Sunak, the money man
Hedge fund managers are considered by some to be spivs who gamble on the markets and bet with other peoples’ money.
Sunak the money man married into even more money. His wife, Akshata Murty, daughter of Indian billionaire N R Narayana Murthy, co-founder of the IT company Infosys, owns Catamaran Ventures, a venture capital investment company founded by the couple in 2013. Akshata is believed to be one of the wealthiest women in the UK.
The safe Tory seat of Richmond fell to Sunak in May 2015 after William Hague had bowed out. He moved into his new constituency of Richmond, buying a £1.5 million Georgian manor set in 12 acres. It is said he entertains the constituency membership here with summer parties at which champagne and nibbles are served by uniformed staff. So a step up from the Downing Street parties.

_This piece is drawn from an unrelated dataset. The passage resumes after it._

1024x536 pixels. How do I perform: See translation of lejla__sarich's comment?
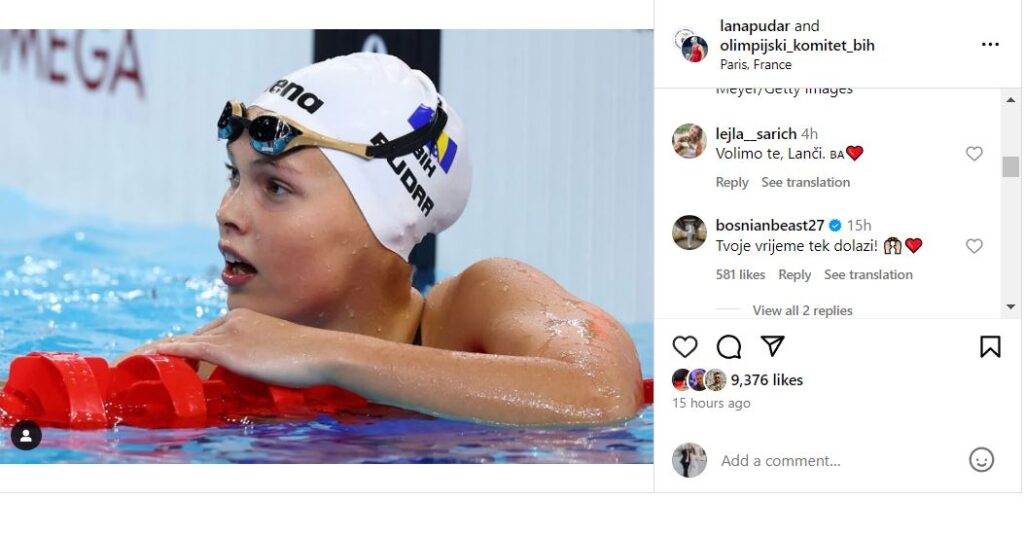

Sunak has spent money to manage his public image, to imbue his image with more of that compassion and empathy he is said to lack, giving him a warmer, more cuddly persona. According to the article in OpenDemocracy, Jonathan Dean, an associate professor of politics at Leeds University, commented that politicians draw on tactics from the world of celebrity influencers, partly because they can mask their political views.
“A lot of politicians don’t have a particularly coherent or well-thought-through set of ideological commitments or kind of policy ideas. And I think certain forms of celebritisation allow them to circumvent that,” he said.”

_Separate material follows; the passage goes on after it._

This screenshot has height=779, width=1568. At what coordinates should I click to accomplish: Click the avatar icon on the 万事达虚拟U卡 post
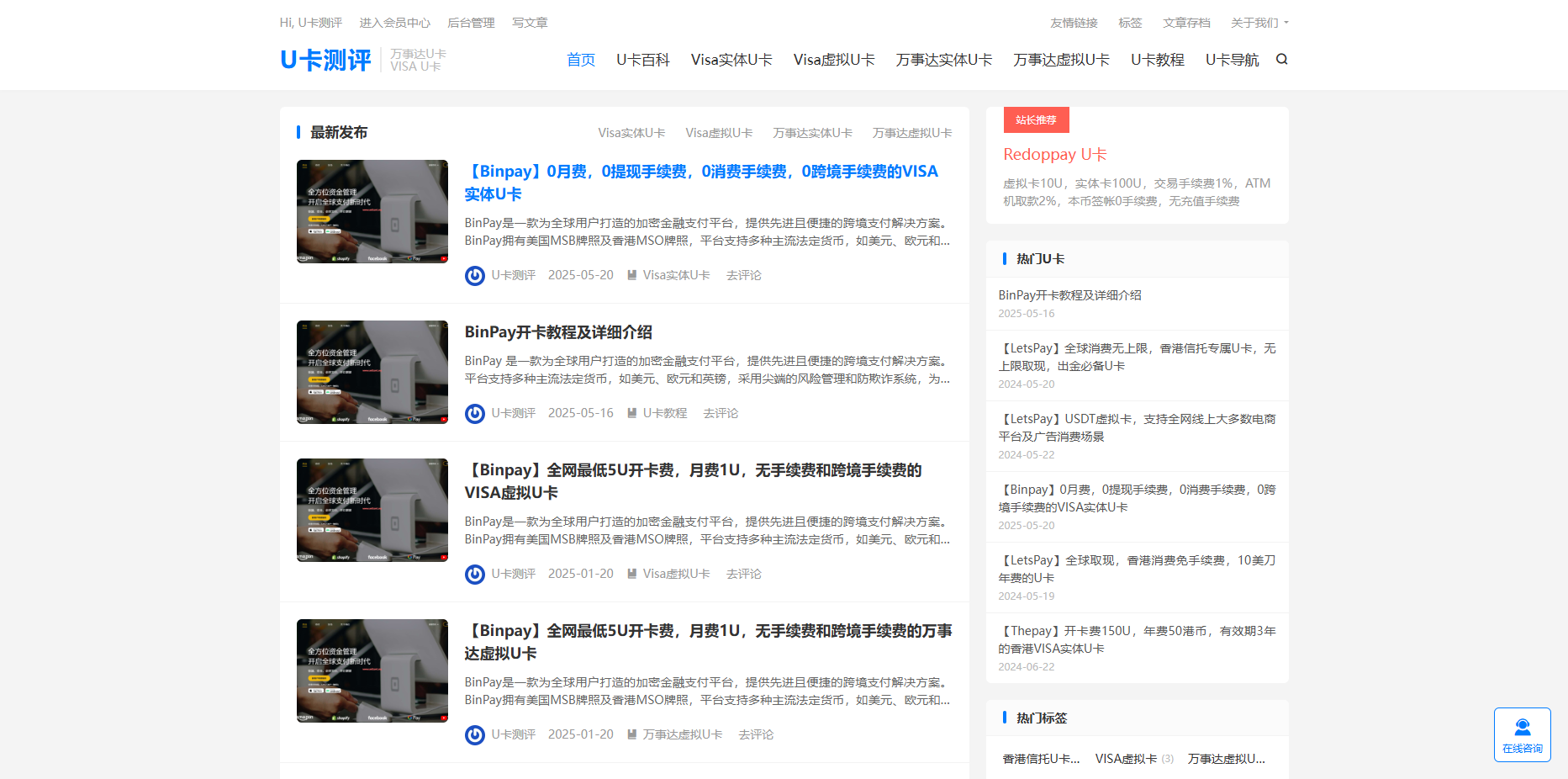point(474,734)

This referred to Sunak, but it may be even more applicable to Johnson.
Sunak’s recent announcement of a £200 loan to help offset spiralling fuel bills has not gone down well, and shows a lack of empathy for those faced with a choice of heating or eating while the Chancellor muses how to spend time in his other homes – reportedly a £7m, five bedroom house in Kensington in London, a flat in Kensington said to be kept for visiting relatives, and an apartment in Santa Monica, California.
Backed no deal
Nor does the guarded and quiet Sunak play the parliamentary game. He has been very quiet about Partygate, perhaps partly through loyalty, perhaps with his own future career in mind.
Tatler says: “At the height of tensions over Brexit last year, he was cheerfully going around Westminster saying he would back ‘no deal’ if push came to shove. He struck the right note, in the right place, at the right time.”

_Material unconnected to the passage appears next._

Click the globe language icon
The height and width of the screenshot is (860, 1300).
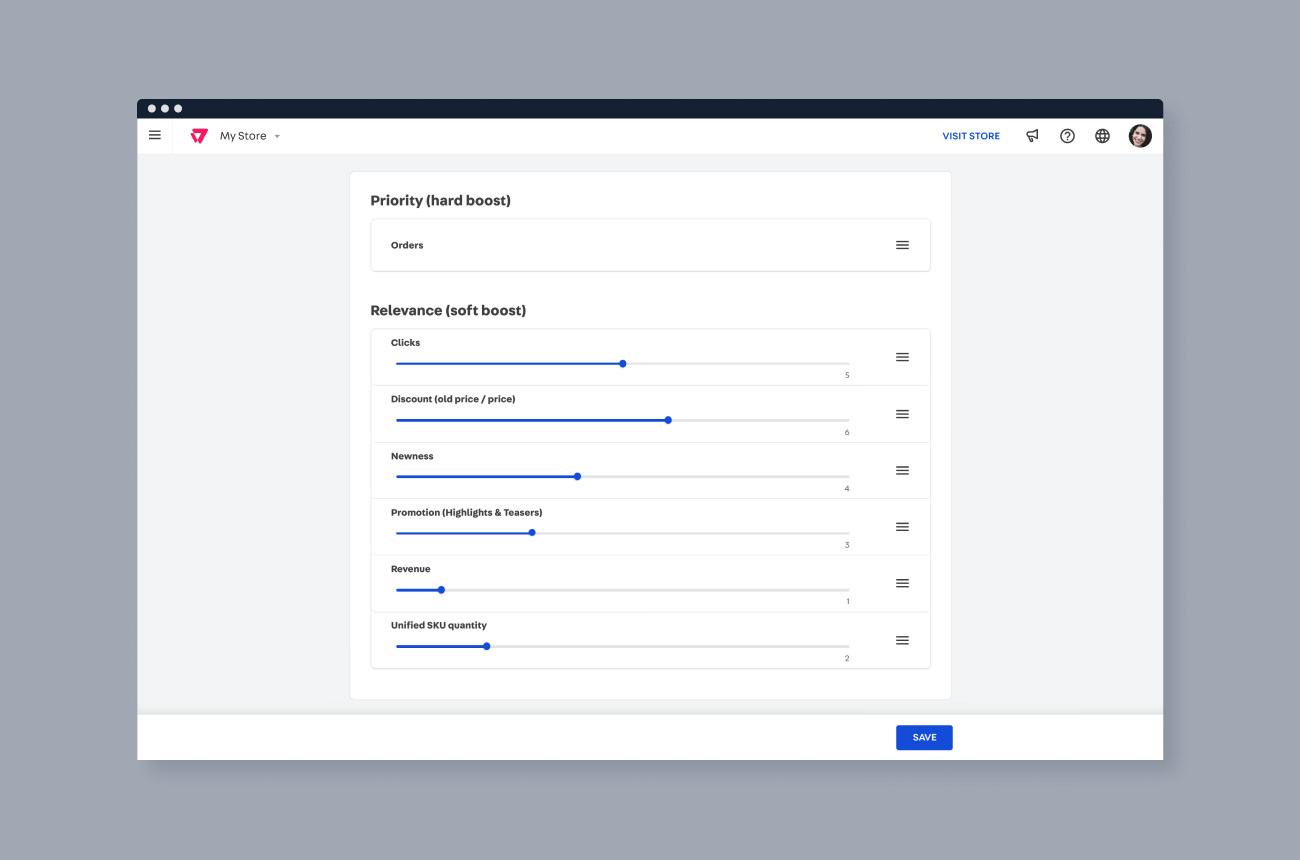1100,135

The Chancellor also has links with a number of right wing think tanks such as the Centre for Policy Studies (CPS), and Policy Exchange. He cited restrictions being economically damaging when a ciruit-breaker lockdown was proposed in September 2020 and has consistently argued for diluted covid restrictions.
Again from Tatler: Concern can be felt by some in Downing Street that he may have grown too popular and too important. ‘There are those who hate him, as he’s now unfireable,’ said one MP. ‘There are many who don’t like the fact another power base is emerging.’
Betting on success
But back to the bets. This is a telling paragraph from the Tatler article.
‘If we’ve lost Rishi, we’ve lost the future of the party.’
And therein surely lies the worry behind the “I wouldn’t have said it” remark. If Sunak, the guy whose bets in his financially successful hedge fund career, his espousal of Vote Leave and of Boris Johnson for Prime Minister was now seen to be rowing back on his support for the Prime Minister and for his policies (the Treasury has delayed funding for post-Covid NHS recovery so sticking an oar in Johnson’s positive messaging) then the future of the party as many see it must indeed be in jeopardy.
Rishi’s bet is now seen as no longer in favour of Johnson but in support of his own ambitions for the top.